AIM OF THE TASK - Across the entries that follow, how many lines have the word "Expand" in them? Give only the number.

RECORD EXTRACTS -
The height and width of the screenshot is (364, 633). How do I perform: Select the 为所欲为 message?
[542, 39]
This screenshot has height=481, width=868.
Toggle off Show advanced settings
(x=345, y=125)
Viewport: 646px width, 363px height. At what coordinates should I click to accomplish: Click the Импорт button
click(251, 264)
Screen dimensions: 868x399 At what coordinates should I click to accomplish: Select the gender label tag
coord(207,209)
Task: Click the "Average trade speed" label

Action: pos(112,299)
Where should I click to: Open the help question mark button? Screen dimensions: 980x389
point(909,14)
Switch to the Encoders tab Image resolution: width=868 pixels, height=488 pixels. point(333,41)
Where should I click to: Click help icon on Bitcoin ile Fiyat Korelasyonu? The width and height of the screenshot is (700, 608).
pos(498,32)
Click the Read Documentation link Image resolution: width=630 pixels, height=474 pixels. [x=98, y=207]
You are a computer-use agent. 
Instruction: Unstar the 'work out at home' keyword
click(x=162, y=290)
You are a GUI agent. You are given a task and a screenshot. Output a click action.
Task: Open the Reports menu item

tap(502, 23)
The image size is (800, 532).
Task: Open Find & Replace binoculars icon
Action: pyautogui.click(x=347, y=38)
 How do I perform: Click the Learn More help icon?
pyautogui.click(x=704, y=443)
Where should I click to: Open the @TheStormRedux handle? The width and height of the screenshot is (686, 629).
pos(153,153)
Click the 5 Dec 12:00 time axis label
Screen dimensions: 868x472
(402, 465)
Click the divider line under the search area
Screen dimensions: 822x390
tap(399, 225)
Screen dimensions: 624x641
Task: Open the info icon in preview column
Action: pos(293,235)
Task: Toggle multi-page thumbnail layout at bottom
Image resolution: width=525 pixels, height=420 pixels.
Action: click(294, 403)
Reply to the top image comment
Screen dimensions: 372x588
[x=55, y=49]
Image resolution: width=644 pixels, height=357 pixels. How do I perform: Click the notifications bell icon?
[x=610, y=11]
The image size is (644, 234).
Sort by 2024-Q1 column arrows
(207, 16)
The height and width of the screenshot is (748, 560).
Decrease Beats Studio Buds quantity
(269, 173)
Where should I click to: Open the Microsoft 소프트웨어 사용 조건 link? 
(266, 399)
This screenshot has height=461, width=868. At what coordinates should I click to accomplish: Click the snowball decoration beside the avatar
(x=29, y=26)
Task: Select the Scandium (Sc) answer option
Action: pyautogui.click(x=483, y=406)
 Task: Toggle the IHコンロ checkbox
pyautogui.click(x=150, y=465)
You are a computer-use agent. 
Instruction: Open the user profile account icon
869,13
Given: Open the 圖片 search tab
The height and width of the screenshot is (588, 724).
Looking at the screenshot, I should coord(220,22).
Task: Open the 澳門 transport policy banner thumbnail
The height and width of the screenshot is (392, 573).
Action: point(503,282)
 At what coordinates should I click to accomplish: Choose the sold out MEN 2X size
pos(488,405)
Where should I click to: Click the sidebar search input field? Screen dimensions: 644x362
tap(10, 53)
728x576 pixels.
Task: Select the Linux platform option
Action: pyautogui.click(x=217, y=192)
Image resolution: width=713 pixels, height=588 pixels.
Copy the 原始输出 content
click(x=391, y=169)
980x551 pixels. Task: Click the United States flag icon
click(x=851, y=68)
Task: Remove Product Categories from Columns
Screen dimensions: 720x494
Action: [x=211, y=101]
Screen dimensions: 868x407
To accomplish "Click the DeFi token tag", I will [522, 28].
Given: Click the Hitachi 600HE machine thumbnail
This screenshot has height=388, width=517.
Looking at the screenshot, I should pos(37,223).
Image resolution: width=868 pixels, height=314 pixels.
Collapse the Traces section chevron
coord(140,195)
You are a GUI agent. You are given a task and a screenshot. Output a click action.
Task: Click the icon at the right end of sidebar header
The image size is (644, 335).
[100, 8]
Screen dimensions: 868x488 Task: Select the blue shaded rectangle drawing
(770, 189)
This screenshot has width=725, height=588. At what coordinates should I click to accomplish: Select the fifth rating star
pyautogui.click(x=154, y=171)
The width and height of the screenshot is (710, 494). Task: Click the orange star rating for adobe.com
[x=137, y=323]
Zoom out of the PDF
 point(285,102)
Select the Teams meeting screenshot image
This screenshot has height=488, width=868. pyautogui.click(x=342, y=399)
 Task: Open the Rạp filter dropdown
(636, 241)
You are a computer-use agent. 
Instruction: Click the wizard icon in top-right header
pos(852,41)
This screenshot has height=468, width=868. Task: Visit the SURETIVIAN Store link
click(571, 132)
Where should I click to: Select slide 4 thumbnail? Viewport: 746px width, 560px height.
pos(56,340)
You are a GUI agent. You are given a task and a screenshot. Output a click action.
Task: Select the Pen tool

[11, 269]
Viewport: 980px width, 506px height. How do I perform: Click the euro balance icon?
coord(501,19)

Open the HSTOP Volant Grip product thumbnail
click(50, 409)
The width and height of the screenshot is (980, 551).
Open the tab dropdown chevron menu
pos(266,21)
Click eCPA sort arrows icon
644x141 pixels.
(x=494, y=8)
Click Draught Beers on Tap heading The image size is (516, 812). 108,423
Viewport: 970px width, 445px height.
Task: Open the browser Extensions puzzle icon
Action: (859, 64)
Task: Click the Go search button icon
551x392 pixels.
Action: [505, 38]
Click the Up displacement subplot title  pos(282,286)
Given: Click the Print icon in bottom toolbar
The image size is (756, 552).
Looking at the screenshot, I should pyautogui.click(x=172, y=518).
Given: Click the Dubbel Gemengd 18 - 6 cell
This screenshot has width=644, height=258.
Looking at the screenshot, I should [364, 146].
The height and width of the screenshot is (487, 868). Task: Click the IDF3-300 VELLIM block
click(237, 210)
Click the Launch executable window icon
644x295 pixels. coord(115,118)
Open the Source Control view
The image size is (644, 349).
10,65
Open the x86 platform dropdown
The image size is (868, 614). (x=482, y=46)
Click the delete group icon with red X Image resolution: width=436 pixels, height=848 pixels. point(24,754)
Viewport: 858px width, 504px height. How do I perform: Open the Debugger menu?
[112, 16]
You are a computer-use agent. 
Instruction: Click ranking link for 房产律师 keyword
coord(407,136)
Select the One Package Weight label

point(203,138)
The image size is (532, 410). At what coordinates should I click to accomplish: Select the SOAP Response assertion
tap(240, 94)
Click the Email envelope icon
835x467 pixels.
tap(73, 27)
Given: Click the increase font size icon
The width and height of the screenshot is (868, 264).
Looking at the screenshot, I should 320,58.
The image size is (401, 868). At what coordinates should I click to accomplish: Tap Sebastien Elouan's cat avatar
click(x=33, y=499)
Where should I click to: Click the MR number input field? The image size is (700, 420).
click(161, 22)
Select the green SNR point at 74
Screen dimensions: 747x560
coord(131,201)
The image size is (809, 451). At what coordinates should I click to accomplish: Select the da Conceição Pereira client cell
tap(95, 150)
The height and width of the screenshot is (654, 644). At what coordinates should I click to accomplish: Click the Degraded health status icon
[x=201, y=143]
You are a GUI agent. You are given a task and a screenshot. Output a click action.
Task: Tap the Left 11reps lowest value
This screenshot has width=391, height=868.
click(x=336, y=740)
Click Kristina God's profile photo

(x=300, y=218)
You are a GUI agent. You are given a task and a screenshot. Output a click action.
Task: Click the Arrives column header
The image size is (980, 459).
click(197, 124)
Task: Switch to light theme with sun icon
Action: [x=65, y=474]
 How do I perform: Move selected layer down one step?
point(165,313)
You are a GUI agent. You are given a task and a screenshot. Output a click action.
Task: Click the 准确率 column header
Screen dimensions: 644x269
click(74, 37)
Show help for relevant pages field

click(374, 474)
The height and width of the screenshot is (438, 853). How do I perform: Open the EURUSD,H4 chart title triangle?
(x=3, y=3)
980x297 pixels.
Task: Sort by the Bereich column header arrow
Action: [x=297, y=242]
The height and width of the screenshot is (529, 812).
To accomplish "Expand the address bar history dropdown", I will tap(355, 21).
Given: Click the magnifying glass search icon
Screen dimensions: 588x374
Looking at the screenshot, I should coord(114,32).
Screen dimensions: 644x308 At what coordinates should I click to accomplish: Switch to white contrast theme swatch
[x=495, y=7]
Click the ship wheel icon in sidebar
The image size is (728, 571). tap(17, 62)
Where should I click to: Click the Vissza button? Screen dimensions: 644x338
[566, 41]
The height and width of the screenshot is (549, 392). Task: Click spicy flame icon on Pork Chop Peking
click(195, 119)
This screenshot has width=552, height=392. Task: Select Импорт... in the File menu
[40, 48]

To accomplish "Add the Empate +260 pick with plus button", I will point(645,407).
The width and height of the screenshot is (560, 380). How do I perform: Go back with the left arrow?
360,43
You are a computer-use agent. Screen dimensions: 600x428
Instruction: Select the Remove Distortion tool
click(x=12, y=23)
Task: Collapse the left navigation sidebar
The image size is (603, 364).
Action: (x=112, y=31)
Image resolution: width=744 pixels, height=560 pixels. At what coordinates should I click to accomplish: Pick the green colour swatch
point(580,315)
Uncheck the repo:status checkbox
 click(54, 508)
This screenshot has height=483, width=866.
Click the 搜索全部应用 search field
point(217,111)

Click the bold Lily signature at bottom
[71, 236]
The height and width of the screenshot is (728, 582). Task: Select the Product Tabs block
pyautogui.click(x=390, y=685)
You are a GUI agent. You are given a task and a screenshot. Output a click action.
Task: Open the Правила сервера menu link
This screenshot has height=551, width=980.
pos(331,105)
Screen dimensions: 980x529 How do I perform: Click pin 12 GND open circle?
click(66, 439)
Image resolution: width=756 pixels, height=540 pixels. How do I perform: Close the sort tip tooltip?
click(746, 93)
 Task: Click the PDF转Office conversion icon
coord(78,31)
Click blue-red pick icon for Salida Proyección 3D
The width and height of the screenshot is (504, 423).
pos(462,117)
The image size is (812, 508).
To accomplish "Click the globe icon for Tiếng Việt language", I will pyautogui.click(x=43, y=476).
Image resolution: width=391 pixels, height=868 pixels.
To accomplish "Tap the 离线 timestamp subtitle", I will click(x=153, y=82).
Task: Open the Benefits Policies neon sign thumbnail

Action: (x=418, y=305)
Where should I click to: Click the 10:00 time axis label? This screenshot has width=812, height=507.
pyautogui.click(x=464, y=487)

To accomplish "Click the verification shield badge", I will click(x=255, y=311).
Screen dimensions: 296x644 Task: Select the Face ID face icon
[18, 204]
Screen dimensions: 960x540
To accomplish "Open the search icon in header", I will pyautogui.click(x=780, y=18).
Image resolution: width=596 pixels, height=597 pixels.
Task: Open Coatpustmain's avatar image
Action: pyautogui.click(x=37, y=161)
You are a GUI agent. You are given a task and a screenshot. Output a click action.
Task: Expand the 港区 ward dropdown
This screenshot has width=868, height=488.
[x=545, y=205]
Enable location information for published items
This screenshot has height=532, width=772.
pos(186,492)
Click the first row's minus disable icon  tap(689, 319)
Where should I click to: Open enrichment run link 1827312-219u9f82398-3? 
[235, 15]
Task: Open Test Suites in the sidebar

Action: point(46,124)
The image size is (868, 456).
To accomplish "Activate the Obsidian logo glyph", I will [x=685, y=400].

YOUR RESPONSE - 2